In the piece on the National Air and Space Museum's anniversary, on what date did the writer first report to work at the Museum?

Source >>
▼▼▼
The Sprit of ’76

This month we mark the 35th anniversary of the opening of the National Air and Space Museum building on July 1, 1976. To tell the truth, my memories of the months leading up to that moment are something of a blur. I reported to work at the Museum for the first time on February 4, 1974. As junior member of the Astronautics Department, my boss was Frederick C. Durant, III, an engineer and certified space cadet who had served as President of both the American Rocket Society and the International Astronautical Federation and was a key advisor to the U.S. military, intelligence, and civilian space-flight programs of the 1950s and ’60s. Fred had come to the museum in 1964 to lead it into the Space Age. Close to four decades later, he remains one of the best bosses I have ever had.

When I arrived at the National Air and Space Museum, Astro, as we called our department, consisted of just four curator/subject matter specialists and two support staff, shoe-horned into the northeast tower of the Arts and Industries Building, with a splendid view of the dumpster in the parking lot of the building (the target for empty soda cans tossed from the second story window on slow Friday afternoons) and the dust cloud rising from the construction site next door where the Hirshhorn Museum was being built. The space kept getting smaller as we added another curator and two more support staff by the time we moved into the office areas of the new building in the spring of 1975.
▲▲▲
Excerpted records >>
▼▼▼
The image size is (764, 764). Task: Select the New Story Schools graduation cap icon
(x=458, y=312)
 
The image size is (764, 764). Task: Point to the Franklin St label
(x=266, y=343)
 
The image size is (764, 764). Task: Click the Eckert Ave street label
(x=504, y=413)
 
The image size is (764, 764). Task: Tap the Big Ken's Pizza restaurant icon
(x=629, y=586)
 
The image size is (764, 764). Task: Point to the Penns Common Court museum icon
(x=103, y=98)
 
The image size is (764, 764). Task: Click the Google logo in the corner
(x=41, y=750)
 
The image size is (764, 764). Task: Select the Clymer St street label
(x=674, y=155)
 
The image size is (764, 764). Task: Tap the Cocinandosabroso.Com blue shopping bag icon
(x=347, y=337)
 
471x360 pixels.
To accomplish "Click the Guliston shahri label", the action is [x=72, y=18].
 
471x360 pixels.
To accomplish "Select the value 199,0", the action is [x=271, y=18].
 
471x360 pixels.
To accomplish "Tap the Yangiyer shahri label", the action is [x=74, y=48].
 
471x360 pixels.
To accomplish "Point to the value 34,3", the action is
▲▲▲
Solution for this exercise >> February 4, 1974.